• **Work request**
Search the records for the string "computer" and copy every line where it turns up.

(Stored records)

--------------------------------------------------

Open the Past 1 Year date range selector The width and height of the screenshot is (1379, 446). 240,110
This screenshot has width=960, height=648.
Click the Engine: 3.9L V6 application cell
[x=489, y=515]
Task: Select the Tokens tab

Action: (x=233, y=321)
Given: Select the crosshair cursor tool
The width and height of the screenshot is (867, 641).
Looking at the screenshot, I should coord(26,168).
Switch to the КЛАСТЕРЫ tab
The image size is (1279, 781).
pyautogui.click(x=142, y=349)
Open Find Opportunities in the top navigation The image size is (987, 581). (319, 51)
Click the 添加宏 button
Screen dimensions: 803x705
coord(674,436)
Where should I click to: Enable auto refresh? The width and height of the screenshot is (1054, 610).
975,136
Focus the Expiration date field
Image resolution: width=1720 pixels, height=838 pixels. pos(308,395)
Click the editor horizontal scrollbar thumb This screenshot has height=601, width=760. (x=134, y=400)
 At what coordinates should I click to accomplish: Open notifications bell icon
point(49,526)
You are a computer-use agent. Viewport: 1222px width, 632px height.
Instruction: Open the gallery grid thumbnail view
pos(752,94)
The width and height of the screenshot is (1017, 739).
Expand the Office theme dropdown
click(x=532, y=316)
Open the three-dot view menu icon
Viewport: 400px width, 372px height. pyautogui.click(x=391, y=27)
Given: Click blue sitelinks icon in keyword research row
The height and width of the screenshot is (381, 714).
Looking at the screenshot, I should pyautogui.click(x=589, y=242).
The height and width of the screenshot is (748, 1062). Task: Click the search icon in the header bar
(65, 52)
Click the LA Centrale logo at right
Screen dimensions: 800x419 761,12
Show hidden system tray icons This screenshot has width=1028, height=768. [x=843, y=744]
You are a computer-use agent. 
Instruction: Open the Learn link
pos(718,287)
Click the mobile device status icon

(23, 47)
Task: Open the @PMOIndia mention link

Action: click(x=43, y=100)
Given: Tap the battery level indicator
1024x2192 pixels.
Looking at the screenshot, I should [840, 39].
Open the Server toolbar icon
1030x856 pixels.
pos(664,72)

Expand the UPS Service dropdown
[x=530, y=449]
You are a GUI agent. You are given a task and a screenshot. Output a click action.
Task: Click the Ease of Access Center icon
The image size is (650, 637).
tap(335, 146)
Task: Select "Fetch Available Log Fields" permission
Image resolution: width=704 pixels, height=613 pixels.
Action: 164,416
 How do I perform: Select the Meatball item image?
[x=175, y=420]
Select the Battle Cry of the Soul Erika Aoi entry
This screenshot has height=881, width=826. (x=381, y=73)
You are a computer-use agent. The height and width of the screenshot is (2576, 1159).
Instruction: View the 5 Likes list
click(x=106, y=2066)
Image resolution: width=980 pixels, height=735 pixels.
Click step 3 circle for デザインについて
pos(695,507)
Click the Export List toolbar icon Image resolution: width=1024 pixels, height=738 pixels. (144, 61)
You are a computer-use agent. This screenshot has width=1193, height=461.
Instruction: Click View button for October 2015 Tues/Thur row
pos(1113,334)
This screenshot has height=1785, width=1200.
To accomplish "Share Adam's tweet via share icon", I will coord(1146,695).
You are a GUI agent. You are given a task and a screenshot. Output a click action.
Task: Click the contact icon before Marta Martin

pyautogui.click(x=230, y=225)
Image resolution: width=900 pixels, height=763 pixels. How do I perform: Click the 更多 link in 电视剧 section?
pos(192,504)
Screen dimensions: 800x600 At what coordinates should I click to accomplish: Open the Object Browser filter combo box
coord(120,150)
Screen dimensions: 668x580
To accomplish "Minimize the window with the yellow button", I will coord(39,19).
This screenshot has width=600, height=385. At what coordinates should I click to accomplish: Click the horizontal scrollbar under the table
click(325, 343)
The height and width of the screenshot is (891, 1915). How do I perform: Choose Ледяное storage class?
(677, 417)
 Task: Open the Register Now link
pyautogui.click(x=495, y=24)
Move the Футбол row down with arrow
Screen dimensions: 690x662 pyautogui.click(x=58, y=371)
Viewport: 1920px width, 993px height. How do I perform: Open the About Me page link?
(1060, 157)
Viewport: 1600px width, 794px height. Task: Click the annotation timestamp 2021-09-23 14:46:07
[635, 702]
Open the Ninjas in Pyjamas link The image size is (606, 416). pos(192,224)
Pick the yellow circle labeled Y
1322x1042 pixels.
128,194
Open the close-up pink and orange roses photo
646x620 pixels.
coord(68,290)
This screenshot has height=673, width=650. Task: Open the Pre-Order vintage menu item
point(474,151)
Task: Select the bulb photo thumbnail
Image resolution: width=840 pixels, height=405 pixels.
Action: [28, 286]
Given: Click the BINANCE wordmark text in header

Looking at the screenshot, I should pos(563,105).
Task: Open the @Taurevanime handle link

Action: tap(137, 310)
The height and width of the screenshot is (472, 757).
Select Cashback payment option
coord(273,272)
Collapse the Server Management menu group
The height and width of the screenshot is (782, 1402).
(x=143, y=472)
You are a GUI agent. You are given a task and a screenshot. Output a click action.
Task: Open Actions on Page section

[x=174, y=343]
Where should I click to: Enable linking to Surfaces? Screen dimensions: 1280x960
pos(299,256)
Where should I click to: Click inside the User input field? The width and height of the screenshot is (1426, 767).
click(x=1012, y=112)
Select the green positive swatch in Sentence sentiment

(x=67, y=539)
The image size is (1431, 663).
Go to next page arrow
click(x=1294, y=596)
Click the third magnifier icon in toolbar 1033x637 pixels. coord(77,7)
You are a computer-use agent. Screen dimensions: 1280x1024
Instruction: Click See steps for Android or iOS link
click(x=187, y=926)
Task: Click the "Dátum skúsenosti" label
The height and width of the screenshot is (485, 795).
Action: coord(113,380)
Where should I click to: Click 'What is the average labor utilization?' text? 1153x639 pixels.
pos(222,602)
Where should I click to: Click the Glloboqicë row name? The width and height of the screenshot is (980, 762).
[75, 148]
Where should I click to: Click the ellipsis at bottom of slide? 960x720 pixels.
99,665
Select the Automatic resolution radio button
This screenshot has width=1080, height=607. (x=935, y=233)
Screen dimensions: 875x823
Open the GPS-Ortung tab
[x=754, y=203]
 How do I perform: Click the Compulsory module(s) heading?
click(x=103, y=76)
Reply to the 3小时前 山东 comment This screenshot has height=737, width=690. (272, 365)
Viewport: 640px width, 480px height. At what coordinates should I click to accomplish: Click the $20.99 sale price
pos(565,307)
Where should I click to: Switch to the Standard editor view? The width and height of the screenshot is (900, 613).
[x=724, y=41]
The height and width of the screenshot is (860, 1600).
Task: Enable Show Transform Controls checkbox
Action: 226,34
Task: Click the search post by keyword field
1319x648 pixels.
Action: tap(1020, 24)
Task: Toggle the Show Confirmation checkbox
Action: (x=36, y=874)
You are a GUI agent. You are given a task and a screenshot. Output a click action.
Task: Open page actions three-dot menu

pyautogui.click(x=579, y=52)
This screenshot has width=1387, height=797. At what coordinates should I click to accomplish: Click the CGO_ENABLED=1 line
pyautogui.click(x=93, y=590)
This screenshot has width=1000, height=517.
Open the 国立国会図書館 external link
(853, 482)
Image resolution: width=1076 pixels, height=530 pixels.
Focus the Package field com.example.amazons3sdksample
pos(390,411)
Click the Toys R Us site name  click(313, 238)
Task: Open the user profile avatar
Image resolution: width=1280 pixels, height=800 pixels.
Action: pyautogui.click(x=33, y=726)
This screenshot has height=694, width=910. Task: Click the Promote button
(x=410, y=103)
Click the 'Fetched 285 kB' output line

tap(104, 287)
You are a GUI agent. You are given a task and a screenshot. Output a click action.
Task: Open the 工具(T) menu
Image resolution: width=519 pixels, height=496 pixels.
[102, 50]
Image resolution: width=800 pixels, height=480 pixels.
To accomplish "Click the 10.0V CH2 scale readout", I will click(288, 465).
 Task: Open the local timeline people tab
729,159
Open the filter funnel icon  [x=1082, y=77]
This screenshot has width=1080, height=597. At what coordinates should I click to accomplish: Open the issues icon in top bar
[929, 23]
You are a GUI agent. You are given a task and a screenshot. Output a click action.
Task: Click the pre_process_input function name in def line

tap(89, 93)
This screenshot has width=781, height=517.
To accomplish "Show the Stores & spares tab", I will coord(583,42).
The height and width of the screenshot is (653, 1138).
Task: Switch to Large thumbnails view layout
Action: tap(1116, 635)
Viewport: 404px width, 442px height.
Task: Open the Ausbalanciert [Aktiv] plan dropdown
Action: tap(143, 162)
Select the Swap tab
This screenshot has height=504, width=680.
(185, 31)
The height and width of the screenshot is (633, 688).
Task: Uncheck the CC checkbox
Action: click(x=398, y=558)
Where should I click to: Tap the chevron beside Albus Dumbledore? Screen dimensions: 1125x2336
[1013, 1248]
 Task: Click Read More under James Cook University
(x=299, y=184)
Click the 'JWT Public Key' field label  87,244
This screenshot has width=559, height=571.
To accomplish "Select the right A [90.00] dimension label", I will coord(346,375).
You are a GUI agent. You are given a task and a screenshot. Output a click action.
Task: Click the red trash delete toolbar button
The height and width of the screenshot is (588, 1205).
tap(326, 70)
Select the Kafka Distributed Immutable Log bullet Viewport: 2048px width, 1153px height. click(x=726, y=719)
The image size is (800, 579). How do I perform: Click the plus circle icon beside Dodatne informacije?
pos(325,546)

--------------------------------------------------

• **Exercise output**
You are a computer-use agent. Viewport: 1222px width, 632px height.
You are a computer-use agent. 
You are a computer-use agent. The height and width of the screenshot is (2576, 1159).
You are a computer-use agent. This screenshot has width=1193, height=461.
You are a computer-use agent. Screen dimensions: 1280x1024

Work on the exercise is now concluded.